Report each line of the records below that uses the word "legend".

Information shown:
····················
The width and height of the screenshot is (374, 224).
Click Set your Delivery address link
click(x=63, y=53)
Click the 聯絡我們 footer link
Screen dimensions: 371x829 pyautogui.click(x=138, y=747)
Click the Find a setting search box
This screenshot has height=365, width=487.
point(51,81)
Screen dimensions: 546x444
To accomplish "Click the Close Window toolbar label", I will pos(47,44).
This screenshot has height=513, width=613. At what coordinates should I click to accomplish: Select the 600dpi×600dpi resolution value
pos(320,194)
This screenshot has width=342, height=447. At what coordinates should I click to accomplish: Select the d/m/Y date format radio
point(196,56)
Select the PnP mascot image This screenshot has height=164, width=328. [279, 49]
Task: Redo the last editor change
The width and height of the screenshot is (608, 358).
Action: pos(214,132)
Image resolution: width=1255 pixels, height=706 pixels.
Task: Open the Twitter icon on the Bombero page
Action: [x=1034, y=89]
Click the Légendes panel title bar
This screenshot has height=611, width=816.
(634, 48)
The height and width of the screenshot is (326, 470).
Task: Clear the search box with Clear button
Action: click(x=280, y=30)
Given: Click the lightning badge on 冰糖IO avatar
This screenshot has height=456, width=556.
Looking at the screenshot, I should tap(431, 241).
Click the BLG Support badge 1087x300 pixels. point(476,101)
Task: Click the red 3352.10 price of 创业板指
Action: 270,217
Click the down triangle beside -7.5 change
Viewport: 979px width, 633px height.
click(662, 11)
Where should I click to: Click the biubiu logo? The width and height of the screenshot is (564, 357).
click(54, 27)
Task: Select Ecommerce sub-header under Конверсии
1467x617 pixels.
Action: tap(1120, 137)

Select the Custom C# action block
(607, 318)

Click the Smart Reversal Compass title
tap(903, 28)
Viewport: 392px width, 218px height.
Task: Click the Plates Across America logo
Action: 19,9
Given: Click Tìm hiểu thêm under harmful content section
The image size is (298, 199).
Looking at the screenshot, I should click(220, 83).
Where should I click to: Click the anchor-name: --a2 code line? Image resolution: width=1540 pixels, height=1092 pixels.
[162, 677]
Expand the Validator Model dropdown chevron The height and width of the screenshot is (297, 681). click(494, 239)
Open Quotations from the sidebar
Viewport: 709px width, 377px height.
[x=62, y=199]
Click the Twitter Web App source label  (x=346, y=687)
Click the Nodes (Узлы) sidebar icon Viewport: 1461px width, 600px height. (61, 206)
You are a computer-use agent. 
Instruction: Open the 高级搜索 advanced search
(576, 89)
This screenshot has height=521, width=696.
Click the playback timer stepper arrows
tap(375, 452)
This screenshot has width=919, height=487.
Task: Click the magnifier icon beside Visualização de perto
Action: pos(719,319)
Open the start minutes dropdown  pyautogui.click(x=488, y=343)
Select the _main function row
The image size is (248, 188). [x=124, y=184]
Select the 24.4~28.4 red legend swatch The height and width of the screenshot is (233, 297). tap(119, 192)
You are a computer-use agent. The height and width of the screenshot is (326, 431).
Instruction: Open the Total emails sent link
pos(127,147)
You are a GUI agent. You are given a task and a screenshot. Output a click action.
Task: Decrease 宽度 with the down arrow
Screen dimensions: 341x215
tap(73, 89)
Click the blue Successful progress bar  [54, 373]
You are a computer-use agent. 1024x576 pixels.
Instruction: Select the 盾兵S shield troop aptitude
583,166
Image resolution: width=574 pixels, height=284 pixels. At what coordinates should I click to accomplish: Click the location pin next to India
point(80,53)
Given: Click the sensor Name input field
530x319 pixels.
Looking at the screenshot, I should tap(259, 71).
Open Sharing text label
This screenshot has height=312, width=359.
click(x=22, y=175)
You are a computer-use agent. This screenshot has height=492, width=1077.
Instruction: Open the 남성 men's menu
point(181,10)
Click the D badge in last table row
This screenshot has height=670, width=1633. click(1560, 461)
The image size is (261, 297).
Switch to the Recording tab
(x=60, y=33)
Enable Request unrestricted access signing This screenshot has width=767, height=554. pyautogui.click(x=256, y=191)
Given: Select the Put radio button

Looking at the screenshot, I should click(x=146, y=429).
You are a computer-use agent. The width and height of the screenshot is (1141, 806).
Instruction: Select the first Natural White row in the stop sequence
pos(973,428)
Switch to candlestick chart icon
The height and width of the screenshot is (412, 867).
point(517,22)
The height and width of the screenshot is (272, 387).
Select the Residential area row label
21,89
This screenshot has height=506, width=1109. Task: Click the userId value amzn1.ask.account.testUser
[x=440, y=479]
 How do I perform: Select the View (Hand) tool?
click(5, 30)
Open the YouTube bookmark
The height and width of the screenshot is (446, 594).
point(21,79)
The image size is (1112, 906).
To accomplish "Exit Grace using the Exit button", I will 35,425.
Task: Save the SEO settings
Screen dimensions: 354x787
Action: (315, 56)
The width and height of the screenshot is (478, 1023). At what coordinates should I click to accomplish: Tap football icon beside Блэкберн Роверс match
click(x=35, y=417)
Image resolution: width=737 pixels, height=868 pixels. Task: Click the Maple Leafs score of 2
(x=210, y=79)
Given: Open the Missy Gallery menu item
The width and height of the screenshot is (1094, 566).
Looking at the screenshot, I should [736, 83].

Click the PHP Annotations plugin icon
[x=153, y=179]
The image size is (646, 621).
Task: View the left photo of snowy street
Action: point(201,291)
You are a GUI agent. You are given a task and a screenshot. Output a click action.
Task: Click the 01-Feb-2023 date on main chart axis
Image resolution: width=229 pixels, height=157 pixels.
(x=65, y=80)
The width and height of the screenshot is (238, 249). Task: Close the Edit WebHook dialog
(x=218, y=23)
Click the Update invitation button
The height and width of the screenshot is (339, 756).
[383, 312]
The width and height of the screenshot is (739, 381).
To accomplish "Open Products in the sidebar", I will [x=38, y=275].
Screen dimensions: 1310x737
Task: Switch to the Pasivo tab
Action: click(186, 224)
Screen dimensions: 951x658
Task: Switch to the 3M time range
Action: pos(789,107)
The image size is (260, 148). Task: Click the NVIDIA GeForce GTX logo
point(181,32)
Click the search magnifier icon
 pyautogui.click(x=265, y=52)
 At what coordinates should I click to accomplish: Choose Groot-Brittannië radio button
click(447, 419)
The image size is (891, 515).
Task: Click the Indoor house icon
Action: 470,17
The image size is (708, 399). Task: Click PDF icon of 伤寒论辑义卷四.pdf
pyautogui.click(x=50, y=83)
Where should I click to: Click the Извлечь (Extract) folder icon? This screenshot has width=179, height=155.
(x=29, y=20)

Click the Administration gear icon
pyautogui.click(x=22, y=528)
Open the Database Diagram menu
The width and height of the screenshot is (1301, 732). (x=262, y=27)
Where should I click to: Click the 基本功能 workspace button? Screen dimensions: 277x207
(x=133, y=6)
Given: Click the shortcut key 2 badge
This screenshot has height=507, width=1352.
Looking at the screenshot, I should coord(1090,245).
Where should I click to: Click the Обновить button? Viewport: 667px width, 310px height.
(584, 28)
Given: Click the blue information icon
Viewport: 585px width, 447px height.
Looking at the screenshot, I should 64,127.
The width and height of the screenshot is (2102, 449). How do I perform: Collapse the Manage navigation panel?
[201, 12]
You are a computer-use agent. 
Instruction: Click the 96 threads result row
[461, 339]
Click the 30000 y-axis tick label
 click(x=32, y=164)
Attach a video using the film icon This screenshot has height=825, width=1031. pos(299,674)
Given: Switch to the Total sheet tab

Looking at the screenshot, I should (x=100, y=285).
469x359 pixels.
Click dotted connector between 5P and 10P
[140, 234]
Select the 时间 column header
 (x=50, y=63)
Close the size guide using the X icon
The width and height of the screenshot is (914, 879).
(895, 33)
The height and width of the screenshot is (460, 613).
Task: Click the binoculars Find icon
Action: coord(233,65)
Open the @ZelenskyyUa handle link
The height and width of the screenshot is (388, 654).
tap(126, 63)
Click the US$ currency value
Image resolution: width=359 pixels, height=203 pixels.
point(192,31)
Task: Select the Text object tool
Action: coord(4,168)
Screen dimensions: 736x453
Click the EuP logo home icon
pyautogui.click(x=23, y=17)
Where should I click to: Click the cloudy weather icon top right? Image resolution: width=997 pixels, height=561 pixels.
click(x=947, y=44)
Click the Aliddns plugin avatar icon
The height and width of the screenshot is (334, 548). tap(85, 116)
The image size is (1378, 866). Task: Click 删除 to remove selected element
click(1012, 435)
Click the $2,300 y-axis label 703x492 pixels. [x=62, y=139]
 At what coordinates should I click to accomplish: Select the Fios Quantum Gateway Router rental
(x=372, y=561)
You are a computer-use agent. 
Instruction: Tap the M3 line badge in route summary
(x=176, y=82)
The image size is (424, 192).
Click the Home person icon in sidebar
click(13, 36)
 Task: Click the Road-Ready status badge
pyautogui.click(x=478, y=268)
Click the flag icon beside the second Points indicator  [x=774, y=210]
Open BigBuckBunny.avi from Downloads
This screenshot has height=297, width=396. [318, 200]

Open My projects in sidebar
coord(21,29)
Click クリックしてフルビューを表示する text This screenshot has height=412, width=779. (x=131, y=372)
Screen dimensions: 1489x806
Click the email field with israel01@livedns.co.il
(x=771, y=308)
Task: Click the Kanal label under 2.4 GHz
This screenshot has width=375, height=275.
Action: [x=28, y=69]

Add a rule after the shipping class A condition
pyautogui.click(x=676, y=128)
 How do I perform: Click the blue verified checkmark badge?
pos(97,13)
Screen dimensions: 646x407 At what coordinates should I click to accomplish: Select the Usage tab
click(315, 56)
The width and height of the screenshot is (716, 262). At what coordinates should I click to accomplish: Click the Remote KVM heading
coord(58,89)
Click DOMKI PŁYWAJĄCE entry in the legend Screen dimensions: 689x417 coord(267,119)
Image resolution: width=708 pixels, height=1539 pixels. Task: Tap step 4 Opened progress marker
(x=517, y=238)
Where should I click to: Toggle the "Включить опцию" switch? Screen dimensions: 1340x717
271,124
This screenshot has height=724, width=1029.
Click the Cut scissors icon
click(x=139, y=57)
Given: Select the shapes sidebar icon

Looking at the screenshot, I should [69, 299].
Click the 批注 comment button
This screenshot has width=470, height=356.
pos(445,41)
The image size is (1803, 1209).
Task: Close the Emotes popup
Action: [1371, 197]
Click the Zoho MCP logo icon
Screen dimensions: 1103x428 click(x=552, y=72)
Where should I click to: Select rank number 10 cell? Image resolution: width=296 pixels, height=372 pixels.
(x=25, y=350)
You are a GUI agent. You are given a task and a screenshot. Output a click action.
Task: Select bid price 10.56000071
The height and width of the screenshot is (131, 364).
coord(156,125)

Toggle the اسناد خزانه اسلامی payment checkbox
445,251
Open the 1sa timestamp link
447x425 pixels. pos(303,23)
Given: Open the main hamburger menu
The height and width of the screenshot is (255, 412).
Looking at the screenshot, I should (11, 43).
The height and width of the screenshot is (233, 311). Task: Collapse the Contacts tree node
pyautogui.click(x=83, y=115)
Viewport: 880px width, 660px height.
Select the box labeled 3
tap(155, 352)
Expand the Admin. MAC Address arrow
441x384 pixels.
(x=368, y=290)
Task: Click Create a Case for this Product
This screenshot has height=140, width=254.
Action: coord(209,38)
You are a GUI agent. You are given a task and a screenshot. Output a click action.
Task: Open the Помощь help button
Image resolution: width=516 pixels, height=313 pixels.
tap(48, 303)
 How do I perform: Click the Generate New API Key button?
····················
Exercise response:
Select the 24.4~28.4 red legend swatch The height and width of the screenshot is (233, 297). tap(119, 192)
Click DOMKI PŁYWAJĄCE entry in the legend Screen dimensions: 689x417 coord(267,119)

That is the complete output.